I was running the following processes in parallel (same mounted bucket,
different subfolders):
wget -r -l1 -nd -Nc -A.png http://media.xiph.org/sintel/sintel-2k-png/
wget -r -l1 -nd -Nc -A.png http://media.xiph.org/BBB/BBB-1080-png/

The machine is running on EC2, so I was getting speeds of about 1-2 MB/s
for each wget.

In the meantime 4 other processes where occasionally writing to another
bucket. This bucket has no problems.

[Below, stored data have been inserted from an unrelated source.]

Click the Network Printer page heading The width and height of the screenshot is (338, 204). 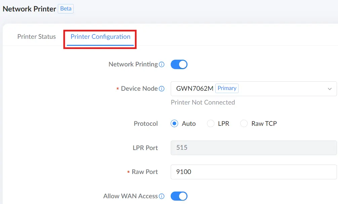pos(29,9)
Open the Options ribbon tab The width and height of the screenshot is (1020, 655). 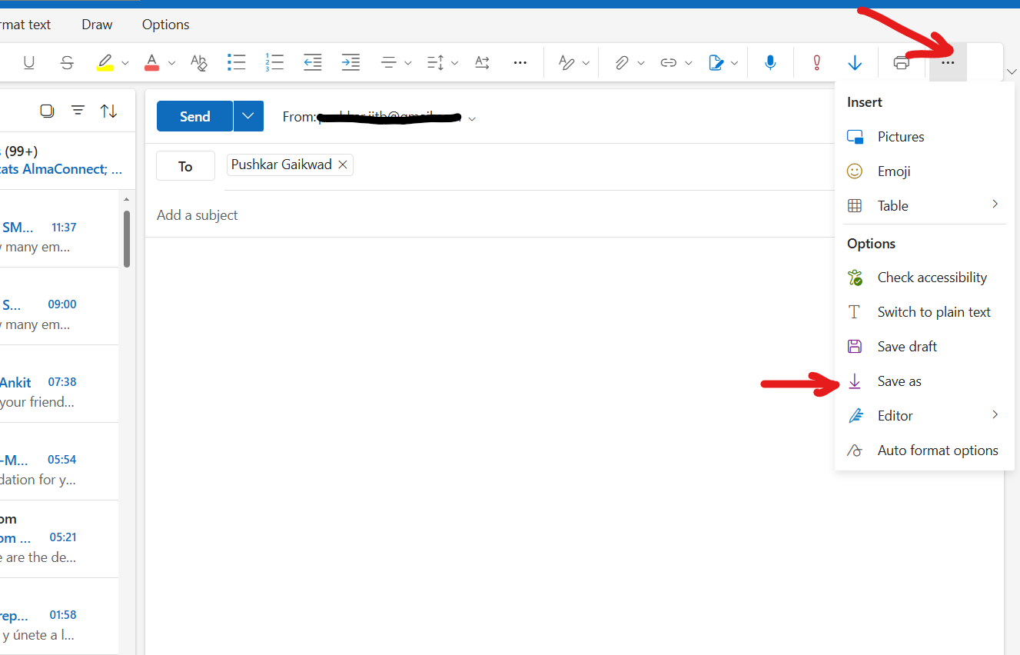pos(165,24)
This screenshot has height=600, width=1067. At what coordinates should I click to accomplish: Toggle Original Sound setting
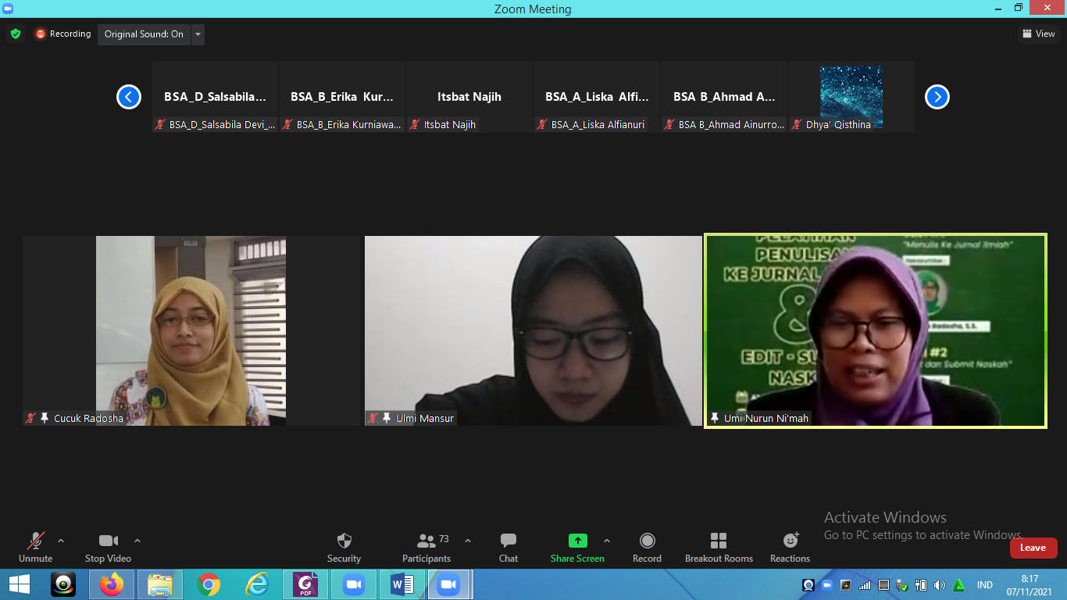pyautogui.click(x=144, y=34)
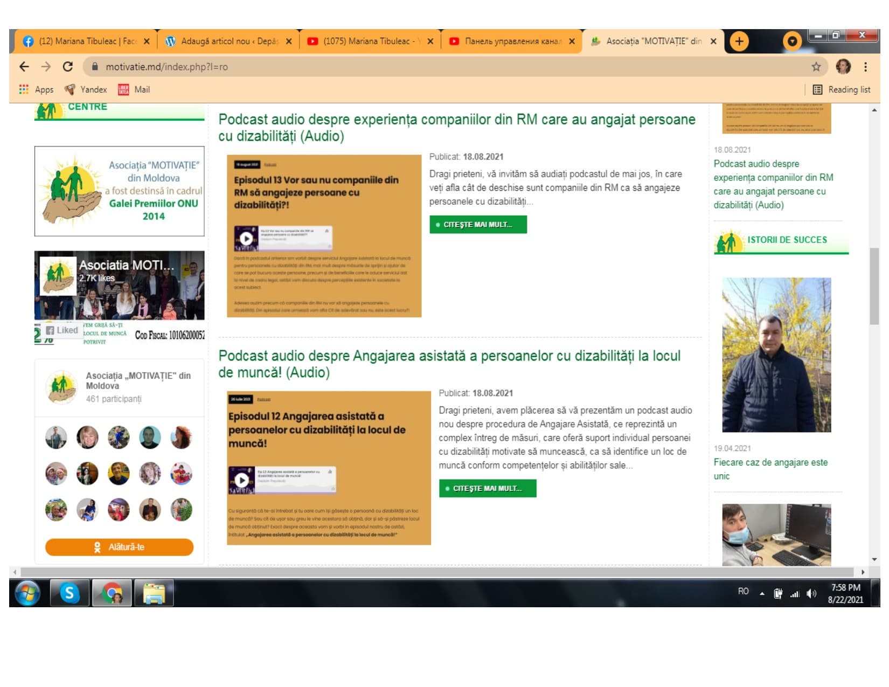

The machine has 3 mounts (each to a
different bucket) in total, the third was not in use.

s3...@googlecode.com

unread,
Jan 28, 2011, 5:12:26 AM1/28/11
to s3fs-...@googlegroups.com

Comment #1 on issue 148 by pieter.m...@insitehosting.be: Transport endpoint

If you need any additional information, or any debugging steps I could
undertake: please let me know.

s3...@googlecode.com

unread,
Jan 28, 2011, 5:16:31 AM1/28/11
to s3fs-...@googlegroups.com

Comment #2 on issue 148 by pieter.m...@insitehosting.be: Transport endpoint

Hmm, just noticed that the wget's acutally seem to have succeeded. All the
files seem to be there. The processes where running overnight and this
morning I noticed the "Transport endpoint is not connected" error.

s3...@googlecode.com

unread,
Jan 28, 2011, 5:20:32 AM1/28/11
to s3fs-...@googlegroups.com

Comment #3 on issue 148 by pieter.m...@insitehosting.be: Transport endpoint

Ok, able to reproduce now!
1. Do one of the wget's (alternatively, probably works with any s3fs
mounted directory that contains enough files)
2. cd to the directory
3. ls (waits ~2 seconds, then says "ls: reading directory .: Software
caused connection abort")
4. ls (says "ls: cannot open directory .: Transport endpoint is not
connected")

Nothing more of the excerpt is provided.